Radius ratio between the two coins
The rotation count scales linearly with the fixed-to-rotating radius ratio. Doubling the fixed coin radius doubles the extra rotations, so the count changes from two to three for a 2:1 ratio and to 1.5 for a 1:2 ratio.
Rolling vs sliding mode
Rolling applies the paradox formula and produces 1 + Rf/Rr rotations. Sliding forces the contact point to stay fixed on the moving coin and returns exactly one rotation regardless of size ratio.
Unit consistency
Both diameter inputs must use the same unit. The radius ratio is unit-independent, but the displayed circumferences use the selected unit and can mislead the eye if inputs are mixed.
Coin thickness and slippage in real experiments
Real coins are not perfect mathematical disks, and rolling friction can introduce slip. Treat the calculator result as the ideal no-slip answer and accept small deviations in physical experiments.
Coin size limits
Inputs below 0.000001 units or above 10000 units fall outside the safe range. Use the calculator for desk-scale and small mechanical parts, not for planetary-scale problems.
- • The calculator assumes ideal circular disks with no thickness. Real coins have finite thickness that affects rolling friction but not the rotation count.
- • Rolling mode assumes no slippage. Any real slip drops the count below 1 + Rf/Rr; sliding mode is the full-slip extreme.
- • Very small rotating coins produce very large rotation counts. Display precision is capped at four decimals.
According to Wolfram MathWorld, a full rotation about an axis is one complete turn of 360 degrees, while revolution describes travel around an external point - the distinction at the heart of the coin rotation paradox.
According to Wolfram MathWorld, the circumference of a circle equals 2*pi*r, so a path of length 2*pi*Rf traced around the fixed coin produces N = 1 + Rf/Rr rotations of the moving coin.
If you also need to convert the path length into another unit after the calculation, the Circle Perimeter Calculator translates a circle's perimeter between metric and imperial units.
Frequently Asked Questions
Q: What is the coin rotation paradox?
A: The coin rotation paradox is the counter-intuitive result that a coin rolled without slipping around an identical coin completes two full rotations, not one. The moving coin traces a path equal to one circumference yet ends up facing the original direction twice. The extra rotation comes from the curvature of the path, not from any extra distance traveled.

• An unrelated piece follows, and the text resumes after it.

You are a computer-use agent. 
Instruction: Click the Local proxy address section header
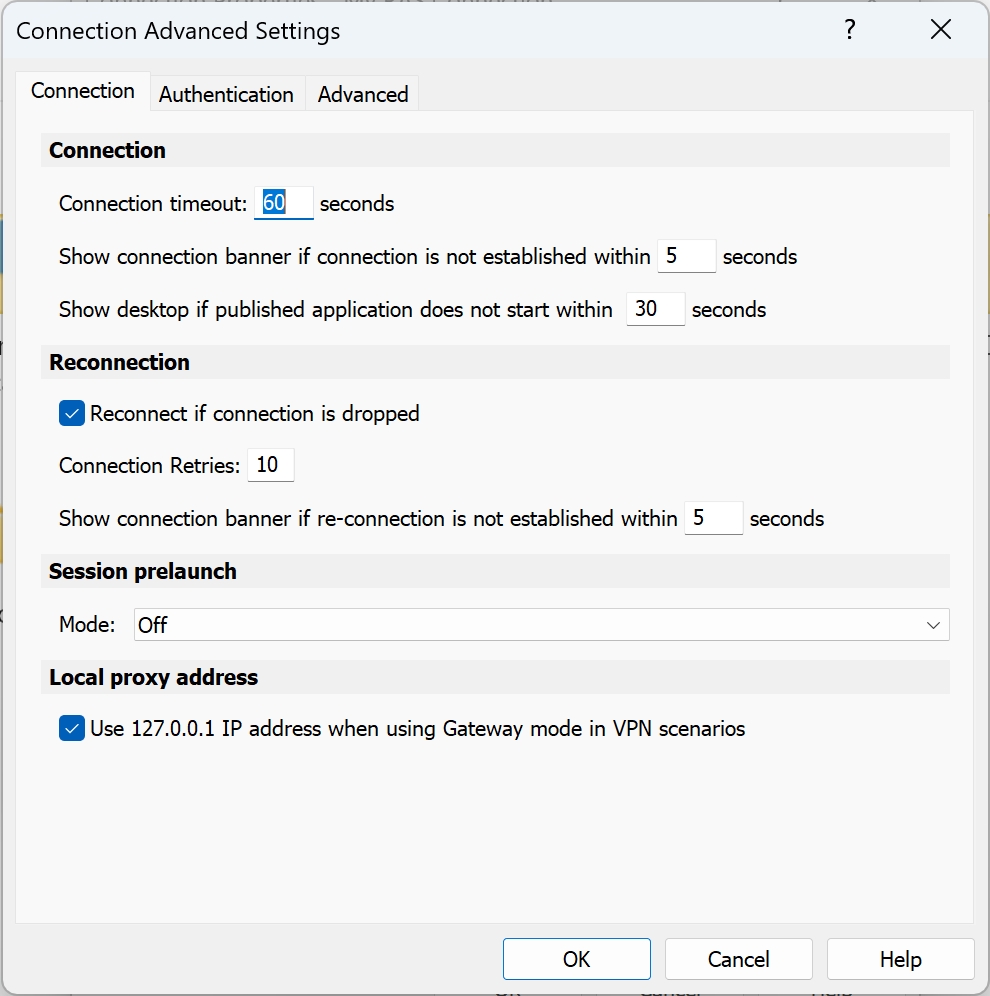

Q: How many times does a coin rotate around another coin of the same size?
A: For two identical coins rolled without slipping, the moving coin completes exactly two full rotations by the time it returns to the starting point. Switching to sliding mode drops the count to one rotation, matching the tidal-locked orbit of Earth's Moon.
Q: How do I calculate the number of rotations of a coin around a different sized coin?
A: Use the formula N = 1 + Rf/Rr, where Rf is the fixed coin radius and Rr is the rotating coin radius. The coin rotation paradox calculator applies this formula to any size pair and returns the rotation count plus the supporting circumferences and angle.
Q: Why does a coin make two full rotations when rolled around another identical coin?
A: The path around the other coin is itself a circle, so the moving coin experiences a curvature-induced orientation change in addition to the rotation it picks up from rolling. The rolling arc contributes one rotation, and the closed-loop curvature contributes another, giving a total of two full rotations for identical coins.
Q: How many rotations does a coin complete with slippage?
A: With full slippage, the contact point slides around the fixed coin instead of rolling, and the moving coin completes exactly one rotation regardless of the size ratio. This is the same mechanism that keeps one face of Earth's Moon pointed toward Earth at all times.
Q: What is the formula for the coin rotation paradox?
A: The coin rotation paradox formula is N = 1 + Rf/Rr for the no-slip case, where Rf is the radius of the fixed coin and Rr is the radius of the rotating coin. For identical coins Rf/Rr = 1 so N = 2. Sliding mode collapses the formula to N = 1.